The laser tag arena will be a versatile space that allows for a roller skating season as well. The 50 mobile inflatable obstacles will be easy to set up and remove, and could also be used for airsoft games. Reese said the whole course can be assembled in under three minutes.

“This is the most advanced, most technologically sound, most relevant to today’s kids and what gaming they’re playing,” he said.

The schedule isn’t set, but Reese is considering Thursdays through Saturdays. Laser tag games will start in the two main gyms at the YMCA campus until the arena is finished. The game’s system is such that it can be moved to different facilities or played outdoors. Cost could be around $20-$25 for an hour with 50 blasters available.

Versatility is the name of the game for the YMCA. With a 20,000-square-foot warehouse, Reese said 11,000 square feet will be used for the multipurpose room. He expects it to be ready by February at the latest. Pandemic precautions and guidelines will be observed, as they are throughout YMCA facilities.

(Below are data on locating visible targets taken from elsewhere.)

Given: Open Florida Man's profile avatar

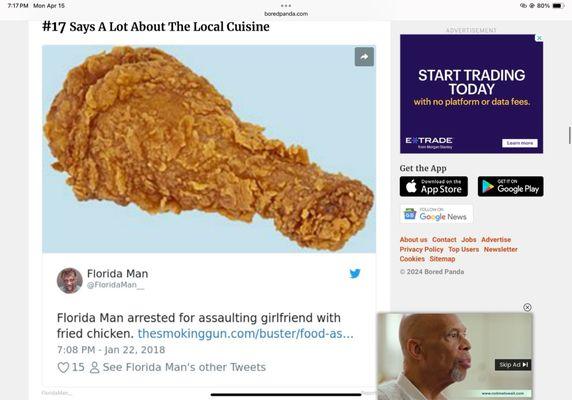Looking at the screenshot, I should point(70,280).
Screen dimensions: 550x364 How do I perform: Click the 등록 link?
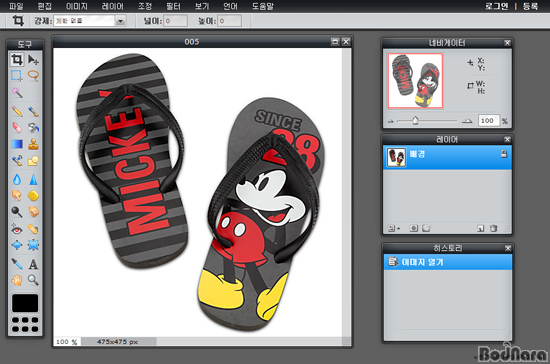(x=530, y=6)
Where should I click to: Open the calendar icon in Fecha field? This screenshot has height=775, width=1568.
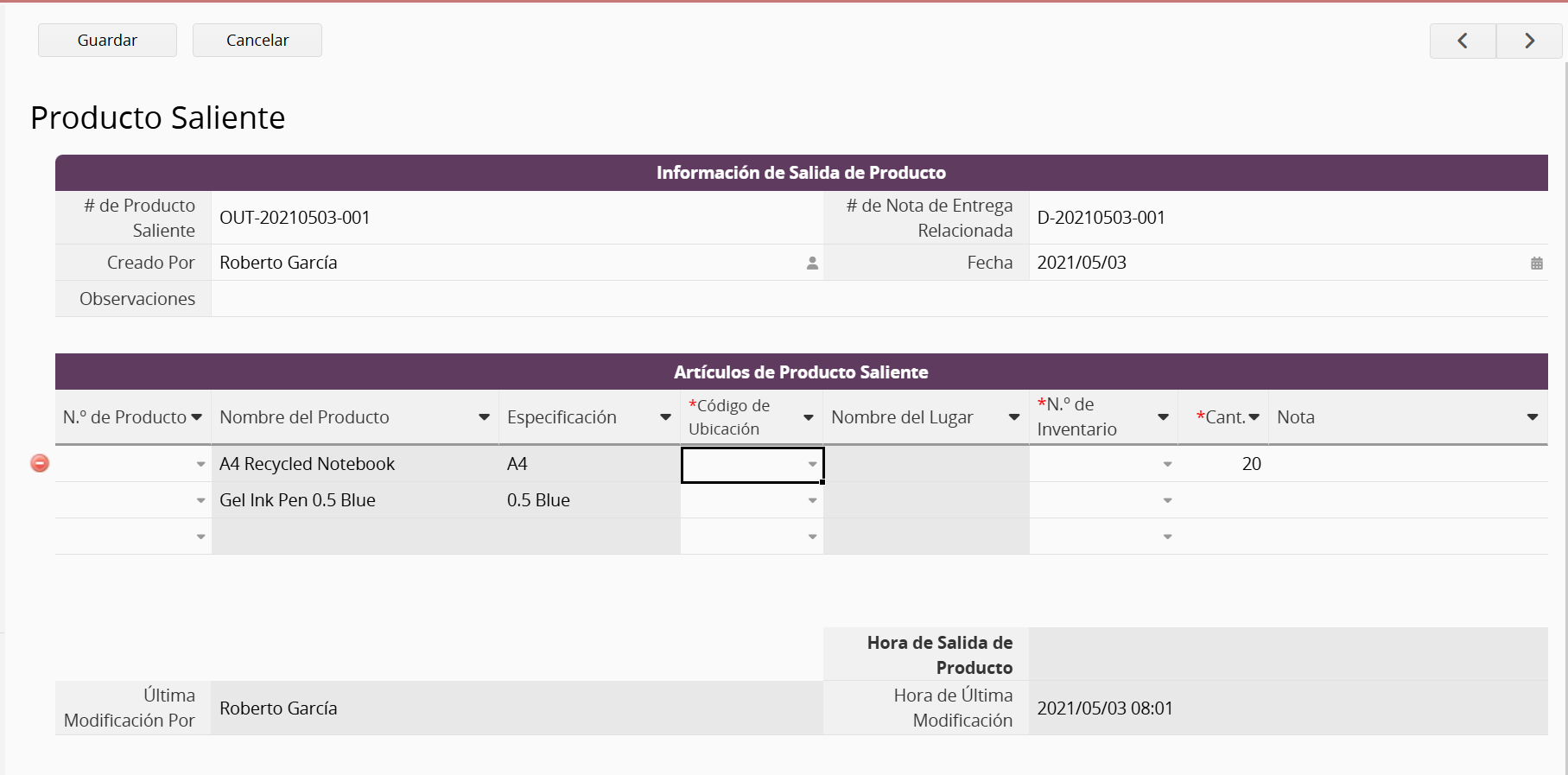[x=1536, y=264]
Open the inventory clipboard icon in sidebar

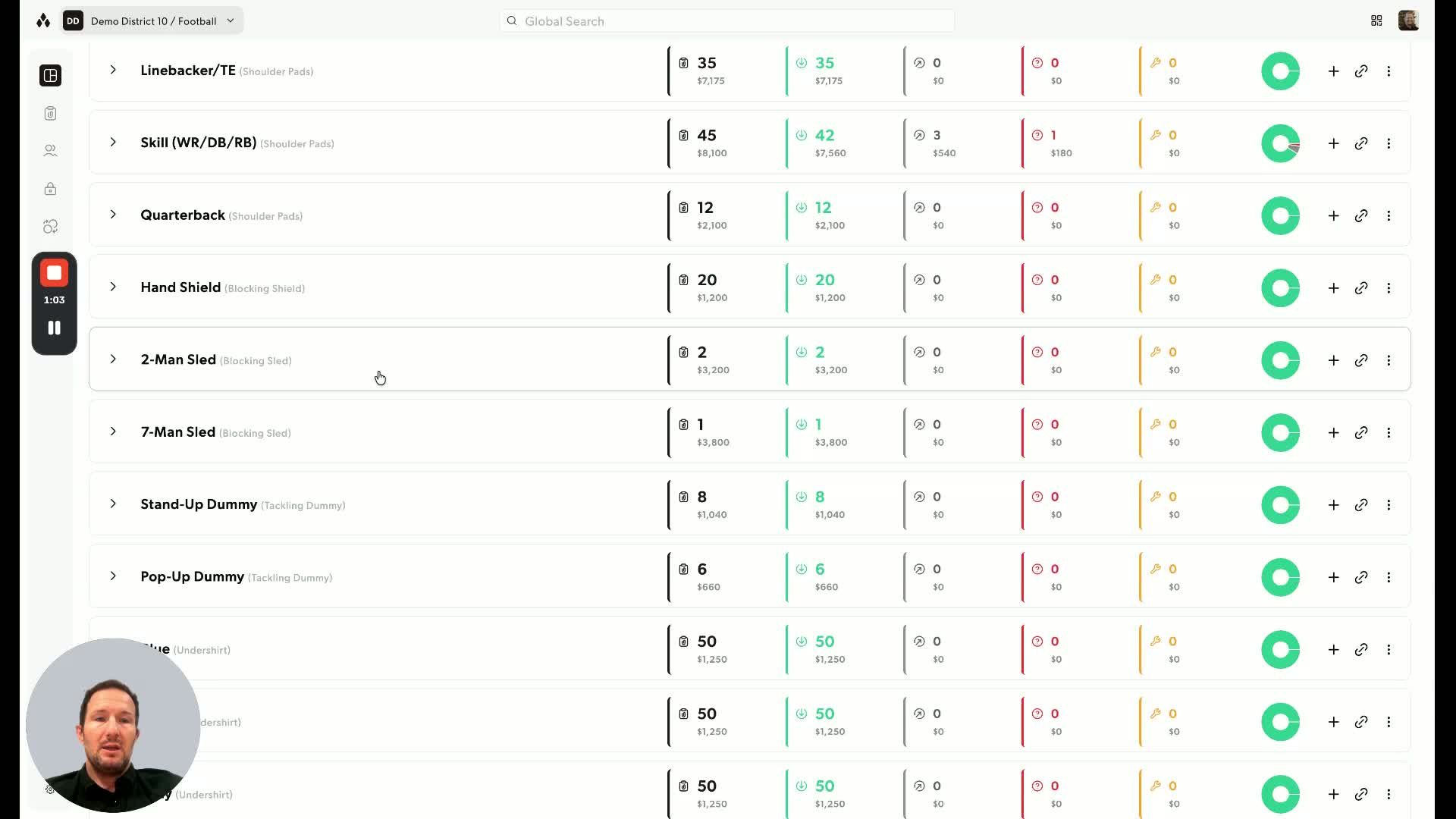coord(50,113)
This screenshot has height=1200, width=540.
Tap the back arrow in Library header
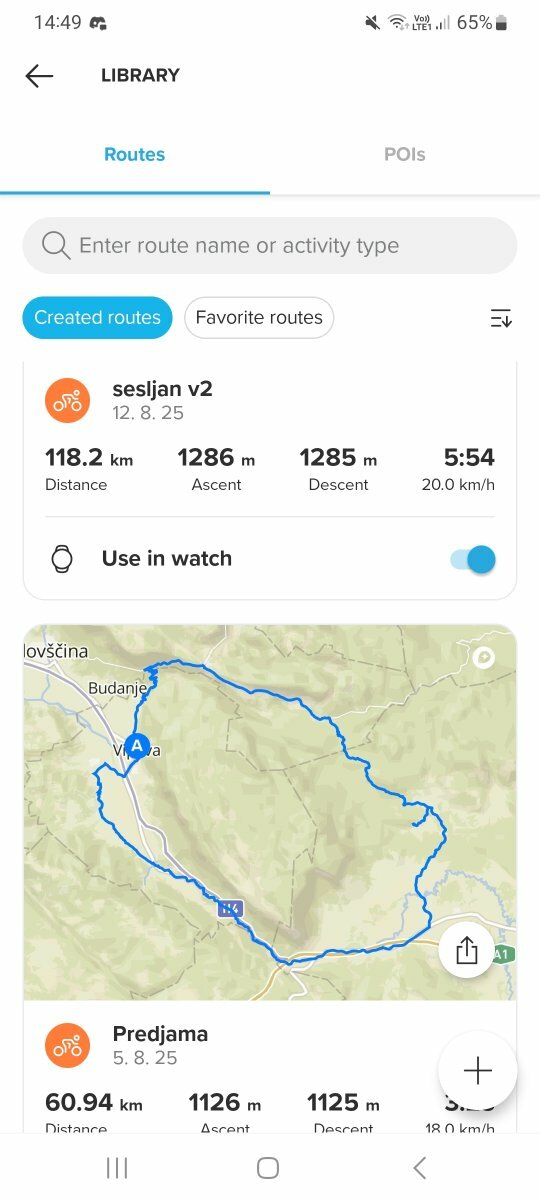[x=39, y=76]
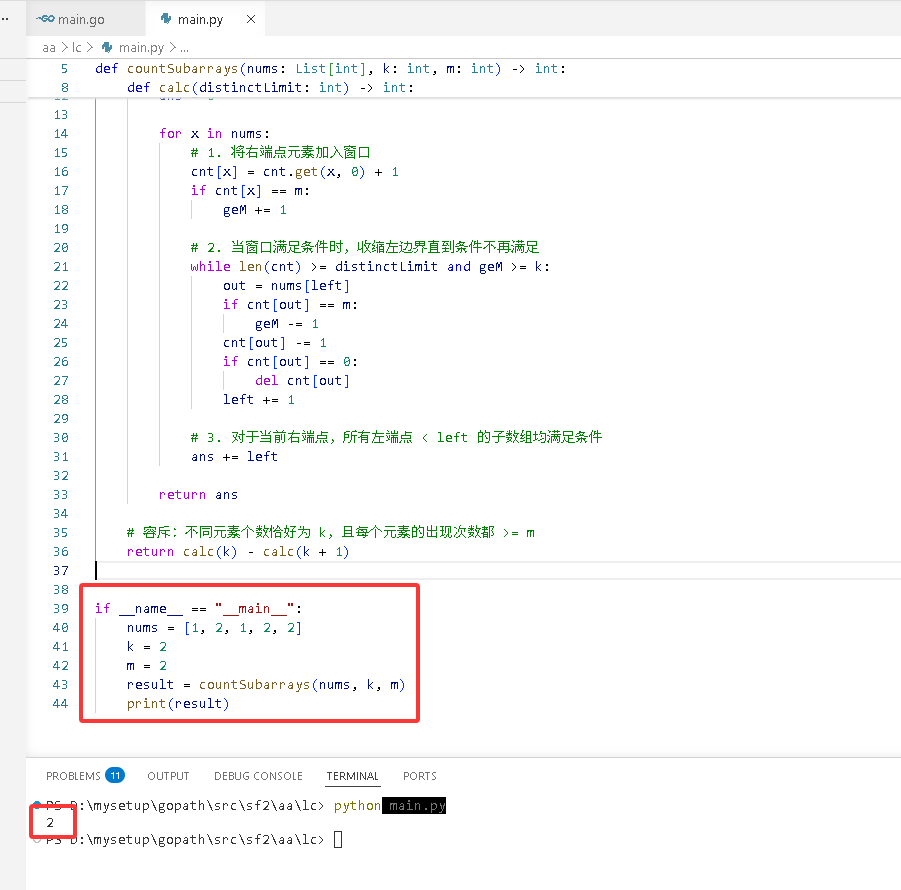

“Creating an adaptive, flexible, versatile environment will allow idea sharing across our community,” Reese said. “Do you want to square dance? Do you want to play dodgeball? We’re putting a sports court in that’s $190,000 – it’s free, we’re getting that from a roller skating company – that we can play basketball in.”

Laser tag isn’t your game? What about ice skating? Reese said a new ice rink is in the works to join the multitude of activities at his facility. Before Christmas, he plans to unveil a six-month ice skating attraction, 120 by 50 feet, which could grow into building a permanent full-size rink.

“We’re already laying the groundwork. We already put the electrical in for it, the parts are already here,” he said. “The building starts in a week. We’re hoping to be up and running by Dec. 10.”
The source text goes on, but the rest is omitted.